Anche Busto Arsizio si apre al bike sharing a flusso libero, sul modello della città di Varese che lo ha già avviato da qualche mese con successo. La delibera di giunta approvata ieri promuove l’avvio del servizio nel Comune di Busto Arsizio come attività complementare al servizio di bike sharing già in uso ed offerto alla cittadinanza.
Proprio per ovviare alle oggettive difficoltà di utilizzo del servizio “Bicinbusto”, che non è mai decollato e costa attorno ai 25 mila euro all’anno, è stato deciso di aprire alle società che offrono il servizio “free flow”, molto meno vincolante di quello esistente.
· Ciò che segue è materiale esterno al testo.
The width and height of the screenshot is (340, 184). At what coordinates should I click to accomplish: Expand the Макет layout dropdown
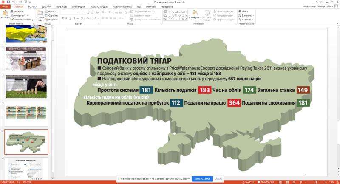[51, 11]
La delibera, voluta dall’assessore ai trasporti Massimo Rogora, individua le aree del territorio comunale che necessitano particolarmente dell’integrazione fra servizio di trasporto pubblico e privato ove sarebbe auspicabile , almeno in fase di avvio del servizio, lo stazionamento un congruo numero di biciclette eventualmente da riportare in
sito con periodicità.
Sono state individuate la zona Stazioni ferroviarie (piazza Volontari Libertà e via Vincenzo Monti), la zona centro (via Milano), nei pressi di luoghi ad alta frequentazione (Ospedale, Municipio e Tribunale), nei quartieri (Beata Giuliana, Sant’Anna, Madonna Regina, Sacconago e Borsano).
Il provvedimento non comporta spese a carico dell’Amministrazione Comunale e si riserva di concedere il patrocinio comunale su eventuali progetti che perverranno da parte dei soggetti interessati.
La delibera apre a tutte le società che hanno la possibilità di fornire questo servizio e Ofo si è già fatta avanti con l’assessore Rogora proponendo anche una miglioria tecnologica per diminuire gli atti di vandalismo sui mezzi: «Non posso ancora anticipare molto ma posso considerarmi molto soddisfatto del dialogo aperto con Ofo – spiega – sicuramente le bici che arriveranno avranno un nuovo sistema di blocco che permetterà di ridurre al minimo i vandalismi». Probabilmente già a marzo le prime bici gialle inizieranno a scorrazzare per le vie cittadine.